What you are asked to do - Write out again, unchanged, the line that has "The image size" and each following line through the end of the entries below; leave pictures out.

Material provided -
=======

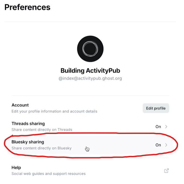Image resolution: width=184 pixels, height=184 pixels.
Task: Expand Bluesky sharing with its chevron
Action: [166, 145]
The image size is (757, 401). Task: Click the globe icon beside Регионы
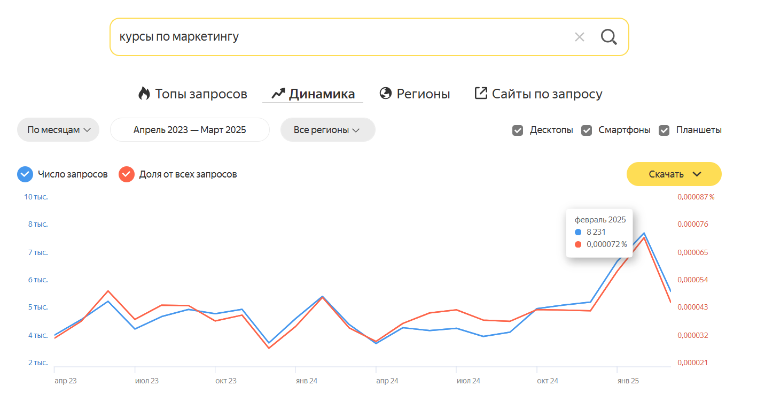click(386, 94)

=======

Response for this exercise -
The image size is (757, 401). Task: Click the globe icon beside Регионы
click(386, 94)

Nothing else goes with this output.